What is required
Write out, word for word, the lines of the material below from the line containing "You are a GUI" through the line containing "pyautogui.click(x=232, y=228)", both included.
++++ Data for the task
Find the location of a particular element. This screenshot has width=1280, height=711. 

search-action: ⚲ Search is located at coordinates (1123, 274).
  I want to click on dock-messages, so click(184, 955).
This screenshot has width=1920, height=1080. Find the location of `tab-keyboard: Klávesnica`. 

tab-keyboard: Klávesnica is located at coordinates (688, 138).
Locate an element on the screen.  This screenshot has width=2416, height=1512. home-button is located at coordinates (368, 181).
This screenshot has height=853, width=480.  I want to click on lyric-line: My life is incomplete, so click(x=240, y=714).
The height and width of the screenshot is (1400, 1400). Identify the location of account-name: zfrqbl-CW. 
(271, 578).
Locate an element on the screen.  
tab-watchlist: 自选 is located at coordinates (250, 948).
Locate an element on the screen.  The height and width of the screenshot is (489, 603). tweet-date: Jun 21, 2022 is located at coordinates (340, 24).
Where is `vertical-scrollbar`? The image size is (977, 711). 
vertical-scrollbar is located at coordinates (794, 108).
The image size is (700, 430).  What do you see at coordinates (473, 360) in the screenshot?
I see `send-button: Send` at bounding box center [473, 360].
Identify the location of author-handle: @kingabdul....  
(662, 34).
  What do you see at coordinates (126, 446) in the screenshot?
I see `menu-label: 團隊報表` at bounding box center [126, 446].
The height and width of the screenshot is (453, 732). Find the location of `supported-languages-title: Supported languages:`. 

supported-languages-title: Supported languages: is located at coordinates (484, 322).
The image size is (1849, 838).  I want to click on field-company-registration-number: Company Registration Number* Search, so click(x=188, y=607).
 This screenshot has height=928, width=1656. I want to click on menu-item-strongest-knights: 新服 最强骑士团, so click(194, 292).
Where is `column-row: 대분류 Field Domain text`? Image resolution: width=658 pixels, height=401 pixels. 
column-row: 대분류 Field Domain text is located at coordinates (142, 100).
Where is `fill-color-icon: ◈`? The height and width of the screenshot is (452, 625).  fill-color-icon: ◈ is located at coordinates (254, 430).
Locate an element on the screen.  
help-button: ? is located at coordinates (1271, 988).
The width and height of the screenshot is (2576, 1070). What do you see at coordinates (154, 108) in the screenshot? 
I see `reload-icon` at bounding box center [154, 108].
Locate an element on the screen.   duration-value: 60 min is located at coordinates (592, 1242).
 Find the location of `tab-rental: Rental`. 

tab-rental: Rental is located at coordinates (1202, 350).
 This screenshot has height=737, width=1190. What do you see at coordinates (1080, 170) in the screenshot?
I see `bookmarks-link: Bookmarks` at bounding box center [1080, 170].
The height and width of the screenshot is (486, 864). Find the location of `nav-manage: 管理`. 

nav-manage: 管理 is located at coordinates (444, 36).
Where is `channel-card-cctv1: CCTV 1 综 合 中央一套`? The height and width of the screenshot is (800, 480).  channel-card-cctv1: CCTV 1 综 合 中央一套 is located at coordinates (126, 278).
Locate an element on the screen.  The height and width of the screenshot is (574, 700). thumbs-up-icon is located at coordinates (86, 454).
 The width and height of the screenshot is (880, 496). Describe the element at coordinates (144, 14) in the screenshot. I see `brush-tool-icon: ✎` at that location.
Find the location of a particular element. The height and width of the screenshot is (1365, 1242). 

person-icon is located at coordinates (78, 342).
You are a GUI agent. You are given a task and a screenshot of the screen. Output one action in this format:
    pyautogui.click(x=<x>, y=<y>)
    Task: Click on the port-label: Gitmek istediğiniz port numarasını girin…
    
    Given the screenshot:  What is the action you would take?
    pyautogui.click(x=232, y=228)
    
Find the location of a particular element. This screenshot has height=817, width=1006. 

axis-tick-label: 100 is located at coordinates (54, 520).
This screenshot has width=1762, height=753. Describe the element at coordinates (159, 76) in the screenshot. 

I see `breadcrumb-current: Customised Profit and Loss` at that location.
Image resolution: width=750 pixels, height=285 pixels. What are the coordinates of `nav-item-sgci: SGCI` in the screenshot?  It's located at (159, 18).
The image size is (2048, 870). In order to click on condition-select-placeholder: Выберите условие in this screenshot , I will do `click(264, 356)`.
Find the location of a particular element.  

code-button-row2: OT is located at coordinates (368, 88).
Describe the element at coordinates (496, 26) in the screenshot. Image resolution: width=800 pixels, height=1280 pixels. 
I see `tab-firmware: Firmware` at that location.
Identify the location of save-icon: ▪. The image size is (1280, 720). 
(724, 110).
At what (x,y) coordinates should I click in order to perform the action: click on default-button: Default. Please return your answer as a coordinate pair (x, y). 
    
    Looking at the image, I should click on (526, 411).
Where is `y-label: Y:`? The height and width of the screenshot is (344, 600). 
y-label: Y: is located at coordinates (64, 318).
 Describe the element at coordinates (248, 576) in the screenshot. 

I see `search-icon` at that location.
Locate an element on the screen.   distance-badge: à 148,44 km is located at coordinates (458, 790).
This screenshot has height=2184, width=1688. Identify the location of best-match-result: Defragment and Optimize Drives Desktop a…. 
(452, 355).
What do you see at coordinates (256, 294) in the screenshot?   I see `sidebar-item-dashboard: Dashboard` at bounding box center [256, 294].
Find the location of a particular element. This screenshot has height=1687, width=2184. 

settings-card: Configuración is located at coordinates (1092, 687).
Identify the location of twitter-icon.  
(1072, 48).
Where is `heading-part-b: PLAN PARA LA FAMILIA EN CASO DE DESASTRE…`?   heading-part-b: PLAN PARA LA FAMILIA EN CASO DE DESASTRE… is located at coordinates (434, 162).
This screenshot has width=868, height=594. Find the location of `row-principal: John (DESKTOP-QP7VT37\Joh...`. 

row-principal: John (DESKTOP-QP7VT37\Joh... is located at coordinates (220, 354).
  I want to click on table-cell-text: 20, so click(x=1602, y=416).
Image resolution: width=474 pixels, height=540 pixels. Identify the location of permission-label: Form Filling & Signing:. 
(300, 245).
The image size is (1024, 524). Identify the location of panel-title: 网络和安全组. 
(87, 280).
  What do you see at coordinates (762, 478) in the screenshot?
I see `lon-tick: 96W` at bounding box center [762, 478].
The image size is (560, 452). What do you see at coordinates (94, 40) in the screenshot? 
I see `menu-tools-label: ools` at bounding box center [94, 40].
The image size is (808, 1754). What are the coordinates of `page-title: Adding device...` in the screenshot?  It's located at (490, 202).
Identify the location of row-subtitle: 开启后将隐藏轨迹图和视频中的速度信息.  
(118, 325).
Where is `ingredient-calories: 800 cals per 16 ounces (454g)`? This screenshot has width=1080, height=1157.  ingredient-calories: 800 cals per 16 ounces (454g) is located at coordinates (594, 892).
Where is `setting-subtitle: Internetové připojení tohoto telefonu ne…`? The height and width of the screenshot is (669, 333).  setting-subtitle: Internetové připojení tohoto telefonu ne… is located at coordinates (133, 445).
++++++++
The answer
You are a GUI agent. You are given a task and a screenshot of the screen. Output one action in this format:
    pyautogui.click(x=<x>, y=<y>)
    Task: Click on the port-label: Gitmek istediğiniz port numarasını girin…
    
    Given the screenshot:  What is the action you would take?
    pyautogui.click(x=232, y=228)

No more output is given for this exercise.